If you’re writing in English, certainly you’re writing for a certain class. But I don’t think it’s necessary that if you write in English you have to write about certain subjects and not write about others. I was at the Karachi Grammar School – they have a Library Society – and since I’d never seen the inside of Karachi Grammar, I thought why not go (laughs dryly). So I went to talk to these kids and one of them says, “Listen, it’s all very good but basically you write for the elite.” And I said, “Yes… you!”

So there is this tendency for us to say, “Write about the real Pakistan; the real issues.” But what are the ‘real’ issues? I mean, if I come across what I think is a real issue during my journalism, I’ll write a rant about it as a good citizen. But when writing fiction, I’ll write what I feel like writing. I think all the Pakistani writers who write in English are all quite different in their styles and subjects.
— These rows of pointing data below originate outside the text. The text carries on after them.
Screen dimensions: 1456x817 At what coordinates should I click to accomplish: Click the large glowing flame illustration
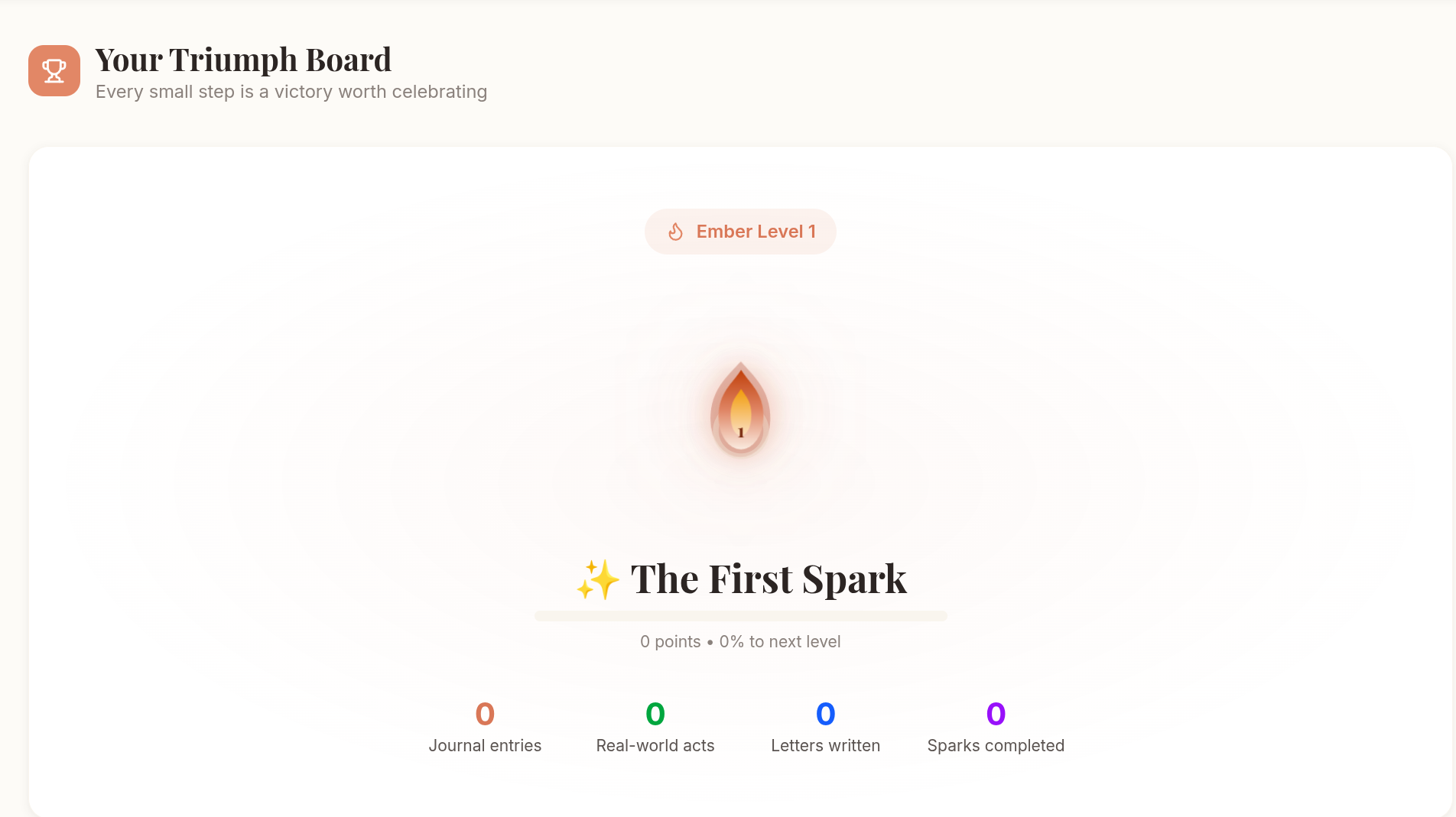(x=740, y=410)
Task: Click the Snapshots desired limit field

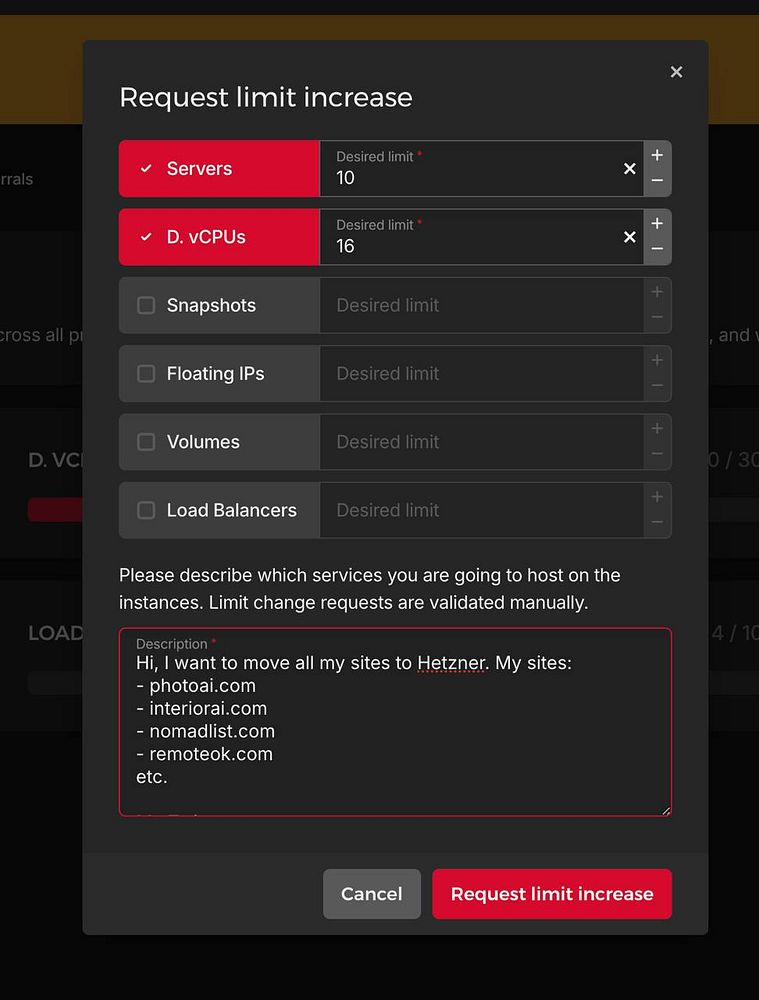Action: 482,305
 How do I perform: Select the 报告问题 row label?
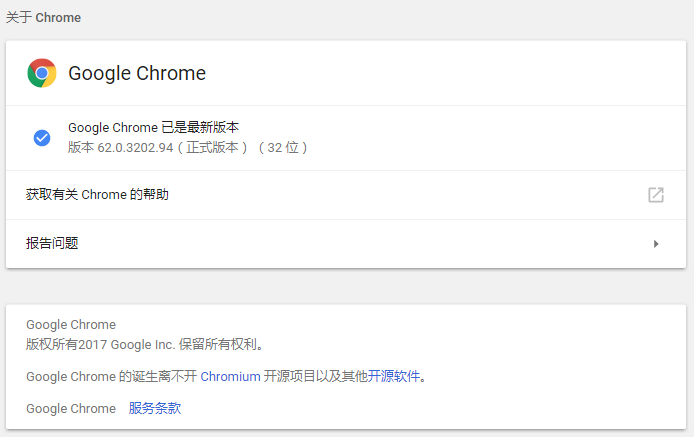[52, 243]
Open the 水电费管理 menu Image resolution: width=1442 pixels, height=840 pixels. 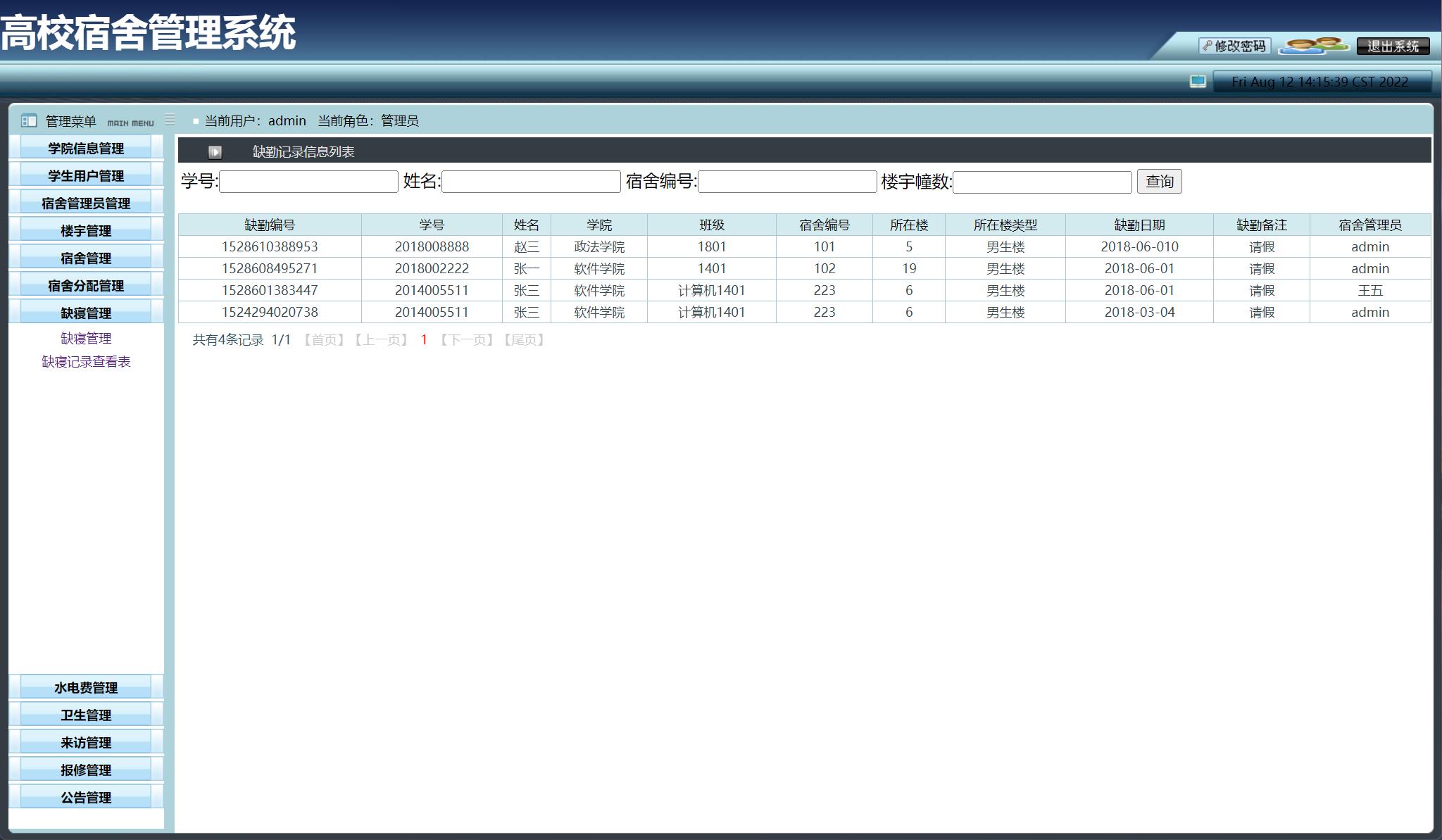(86, 688)
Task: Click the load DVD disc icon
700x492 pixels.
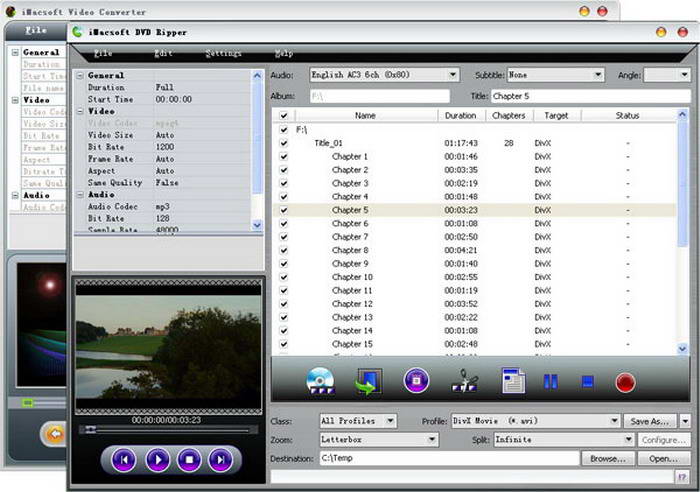Action: 319,381
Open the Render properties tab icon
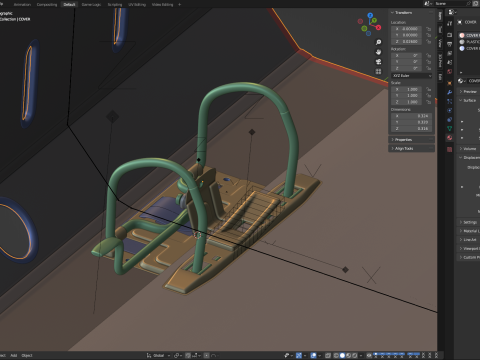Image resolution: width=480 pixels, height=360 pixels. tap(450, 35)
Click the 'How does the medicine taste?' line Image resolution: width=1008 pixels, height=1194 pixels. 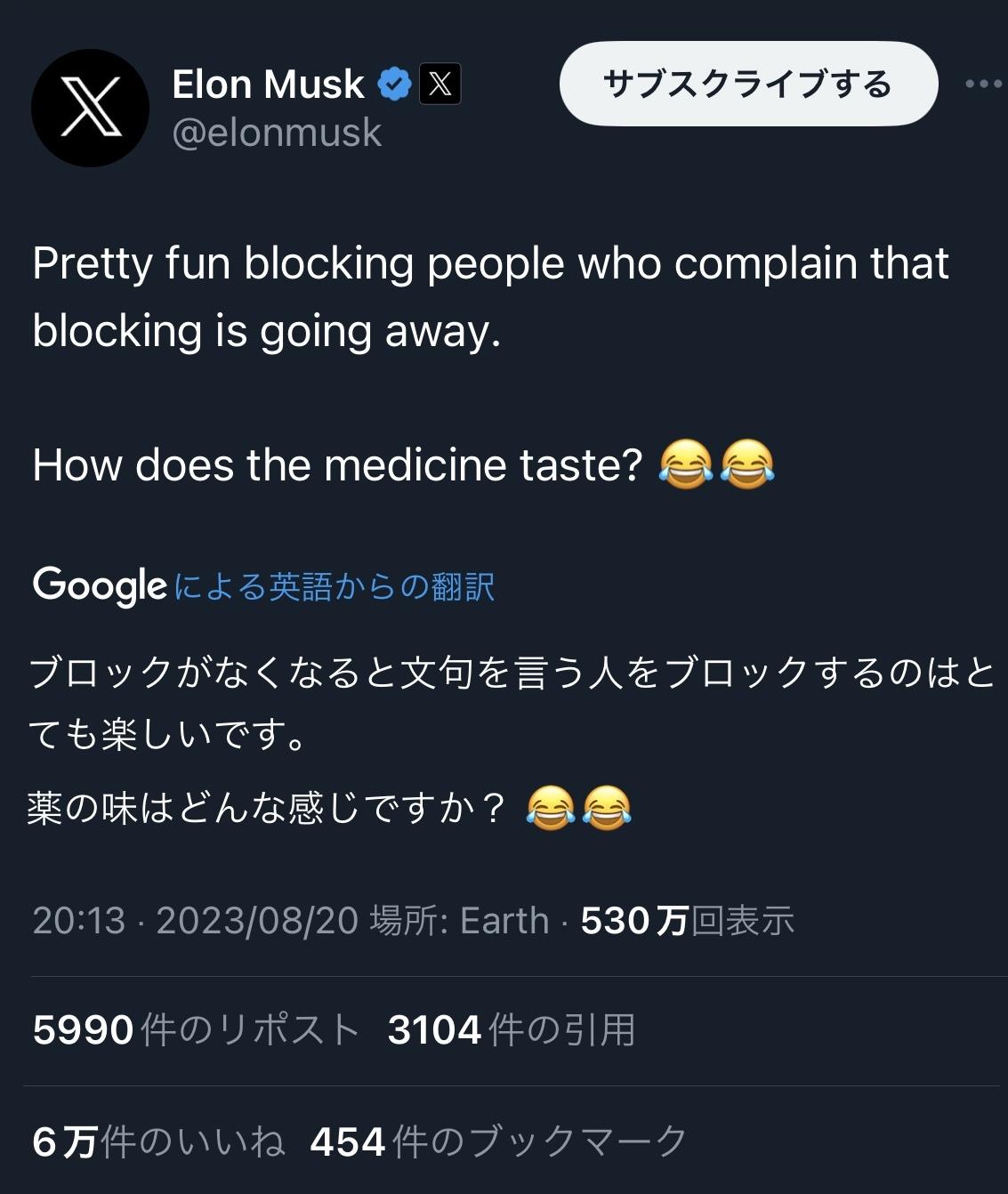337,464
But yes, we grew up in an era and we live in a certain time and I think that’s bound to have an impact on what you write.

A.A. But Pakistan does attract international attention (for all the wrong reasons). No one expects to see this kind of stuff coming out of here and that’s what they pay attention to. There were so many top class stories in the Life’s Too Short anthology that sort of got lost along the way because everyone was talking about your translation of Challawah.

M.H. Yes, but that kind of attention for the real stories won’t be there until there’s a local reading public. When Exploding Mangoes came out, I thought people who were interested in politics or who had lived through that era would be interested in it, but mostly it’s kids – teenagers and people in their early twenties – who read it.

A.A. One of the really tragic things is the demise of the Digest. That was such a big part of our reading culture, don’t you think, and it’s almost gone.

M.H. Ah but you know what happened to all those authors who used to write for the Digests, right? They’ve gone to TV. All these soaps and dramas you see are written by those same people. So in a way they’ve just moved to another medium.

A.A. Do you think there’s a market for your kind of work in the Urdu reading public? Do you think they can deal with that kind of craziness?

M.H. I hope so. A friend is translating the book. Novels in Urdu have a very short history. People read poetry, non-fiction, travelogues, short stories. I’m kind of hoping that this will find an audience. Someone’s looking into translating it into Sindhi as well… I’m more optimistic about that because there’s more of a literary culture in Sindh. The problem is that there is so little in it for the translators that one has to push a bit for it to happen. But hopefully within a year!